When the pressure’s on, you need to have the best tools at your disposal to stay mentally tough to persevere and produce your best.
Firstly, it’s important to know your optimal level of intensity. When you produce your best results, are you pumped up, or more relaxed? To find this out, you need a consistently good post-round evaluation. Nerves are a good thing. Ask any Tour player whether they would want to play with nerves, or not, and it would always be with. You’re more focused and determined. Controlling nerves in golf is going to give you the best chance of performing your best. See the graph below:
If you’re too relaxed, you’re on the left side of the optimal level, and too nervous, you go the other side of curve.

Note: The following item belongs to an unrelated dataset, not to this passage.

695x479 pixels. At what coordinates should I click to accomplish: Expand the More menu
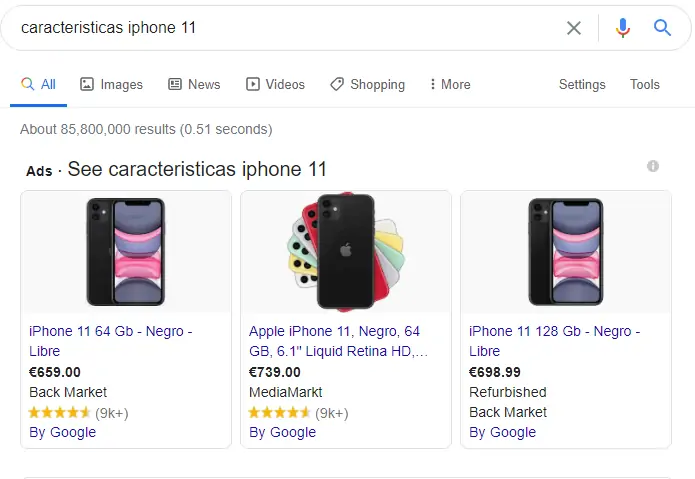(449, 85)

In this post, we’re going to focus on what to do when you’re too nervous or “too intense”.
What happens when we’re too nervous?
You’ve probably heard of “the fight or flight response”, a term used to describe what happens (mentally and physiologically) when we feel fear.

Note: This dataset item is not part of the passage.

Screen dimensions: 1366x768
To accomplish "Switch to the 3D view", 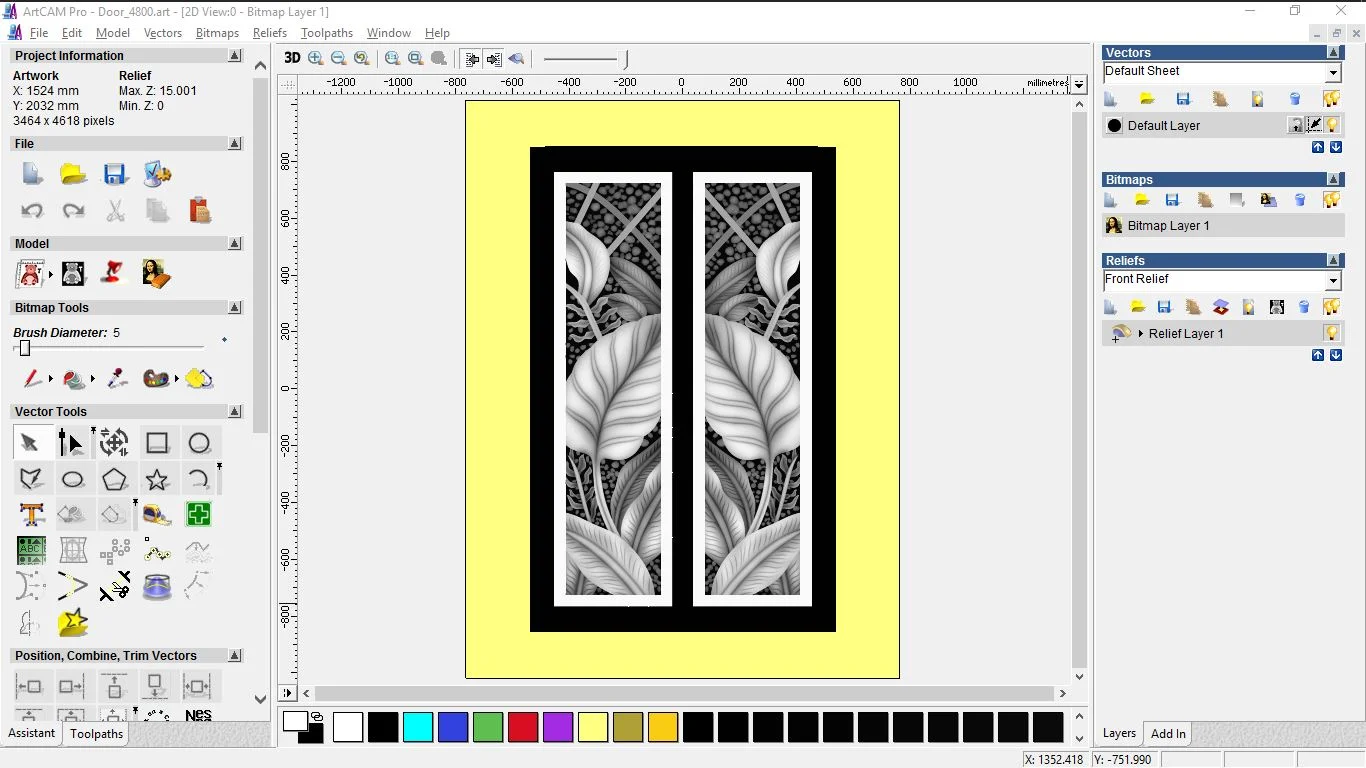I will [x=291, y=58].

It’s called the fight or flight response because standing and fighting, or running away is the only choice you are given by your brain – rational thinking and reasoning isn’t an option. You’re unable to think clearly. Why? This is a survival instinct that nature developed hundreds of thousands of years ago when there was real danger to the lives of our early human ancestors, such as being eaten by a large predator.

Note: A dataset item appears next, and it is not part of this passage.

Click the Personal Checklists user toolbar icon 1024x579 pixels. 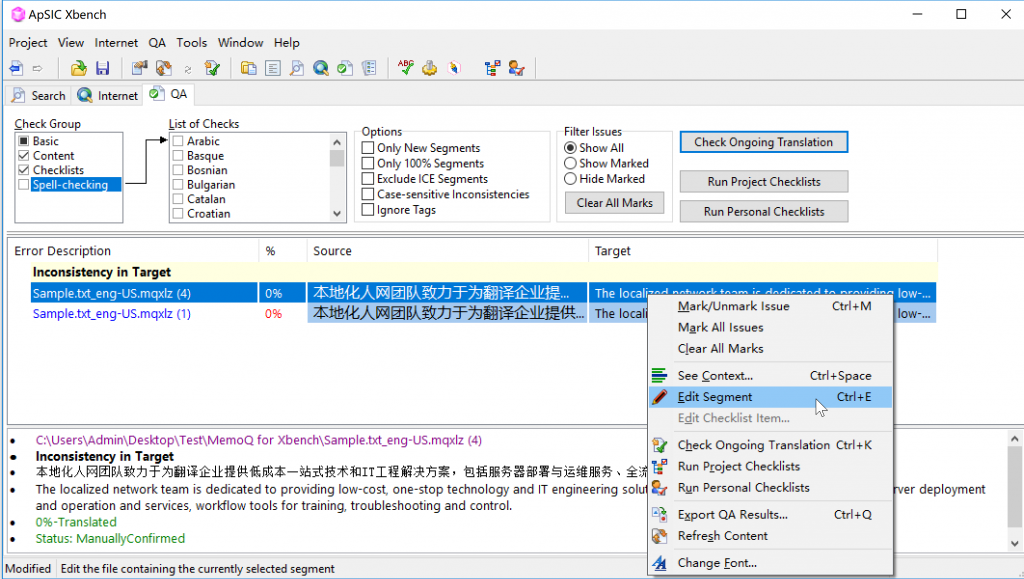click(x=516, y=68)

What does this have to do with your golf game?
Obviously there’s no threat of any real danger on the golf course. But what we perceive as danger is not physical, but a feeling. It’s the fear of what it feels like to fail, be disappointed or being looked down upon by others.
Unfortunately for us, we have the same primitive response to any kind of fear. In the millions of years of human existence, there’s been no software upgrade when it comes to our response to fear. Your heart starts racing to get blood to your muscles in preparation for either fighting or flighting and your brain starts shutting down (the stress response). Your muscles tense in preparation, which is not conducive to a fluid golf swing.
Controlling nerves in golf
In order to regain control of our minds and bodies during those times of fear on the course, we need to get control of our physiology i.e. our heart rate. If you can control your heart rate, you prevent the from brain shutting down and your muscles tensing up.
The most effective way to do this is with good breathing techniques.
Breathing techniques for playing more relaxed golf
To play more relaxed golf, your breathing needs to be rhythmical and steady. The ratio of time taken to inhale vs exhale isn’t as important as the rhythm. So if it takes 3 seconds to inhale (through your nose until your belly goes out), then a hold for 2 seconds, and a exhale (through your mouth) for 6 seconds, then that same pattern needs to be repeated until you feel your heart rate lower and you become less stressed. Try this before your round and in between shots. Repetition of this will enable you to stay calmer, think more clearly and maintain your optimal level of intensity.